Task brief:
Go through the entries one line at a time, and gather every line that has the word "height".

Entries taken from a collection
Start of Block

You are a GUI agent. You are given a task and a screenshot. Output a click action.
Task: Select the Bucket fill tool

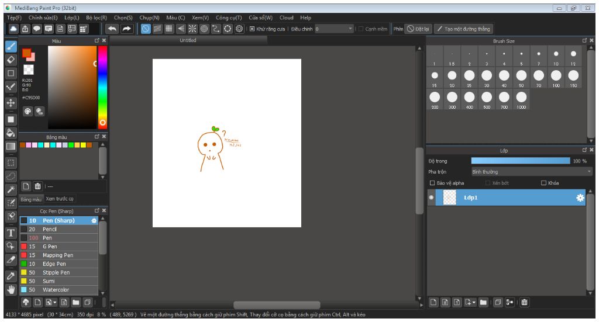point(11,133)
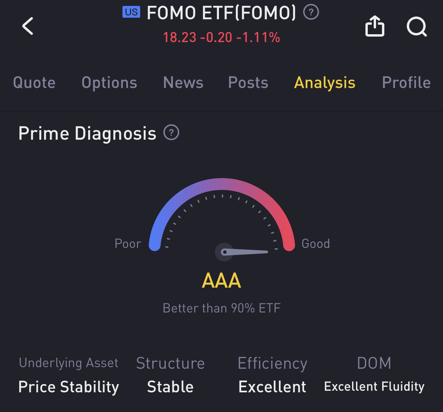
Task: Tap the back arrow icon
Action: click(x=28, y=26)
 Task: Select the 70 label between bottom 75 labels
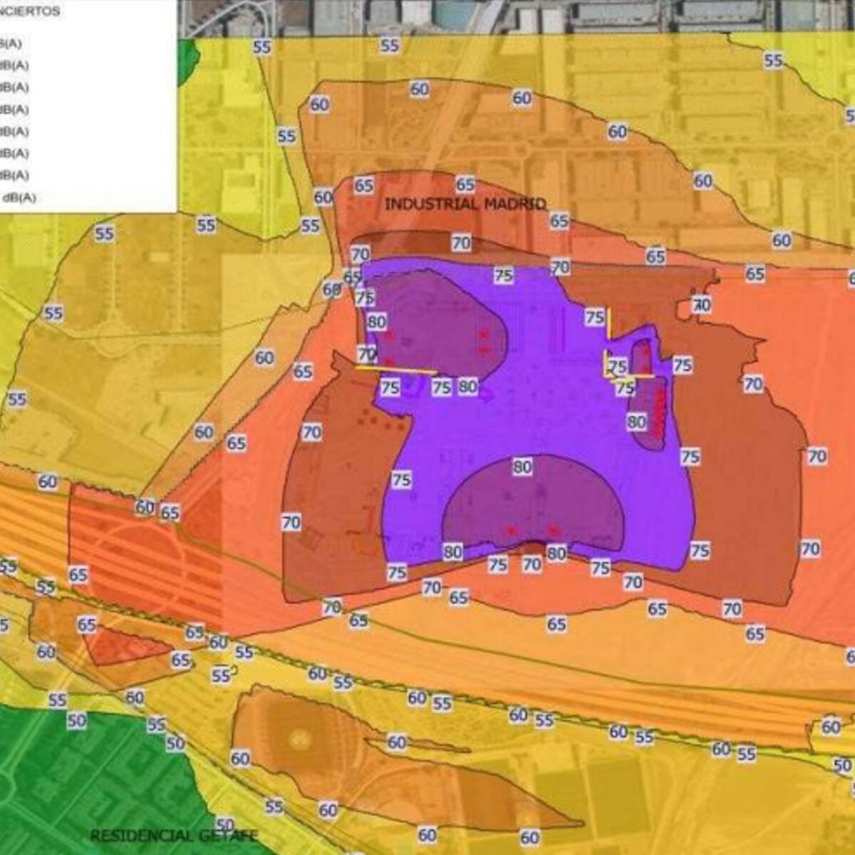point(532,565)
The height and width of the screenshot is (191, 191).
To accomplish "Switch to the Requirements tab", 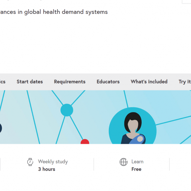I will [70, 82].
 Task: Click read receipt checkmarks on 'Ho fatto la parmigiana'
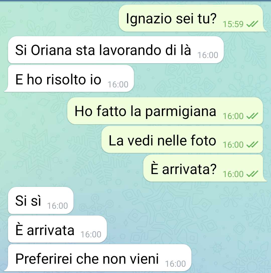click(252, 116)
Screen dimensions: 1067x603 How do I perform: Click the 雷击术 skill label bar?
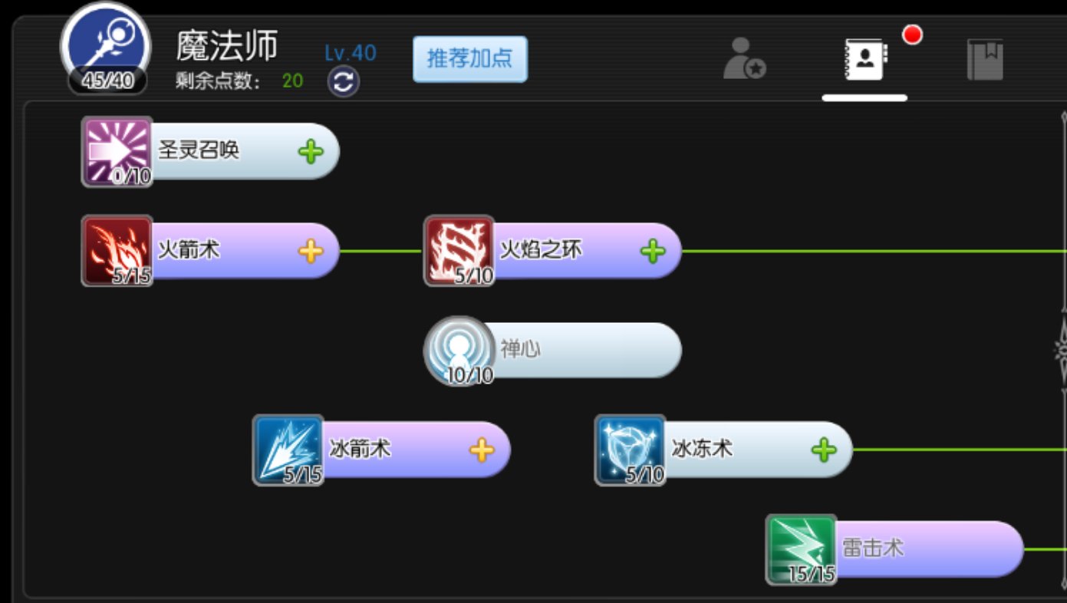(929, 549)
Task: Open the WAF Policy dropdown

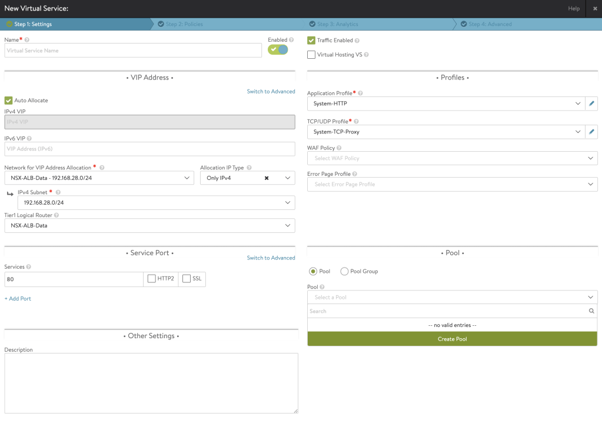Action: click(452, 158)
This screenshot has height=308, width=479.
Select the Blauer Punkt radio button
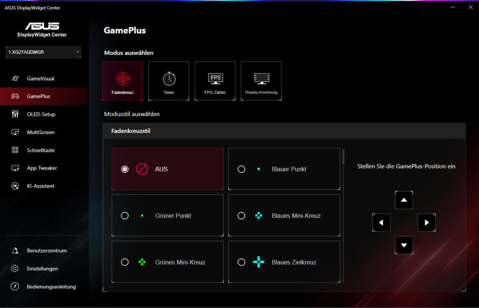241,169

End of Block

Response for this exercise:
The height and width of the screenshot is (191, 191).
This screenshot has height=308, width=479.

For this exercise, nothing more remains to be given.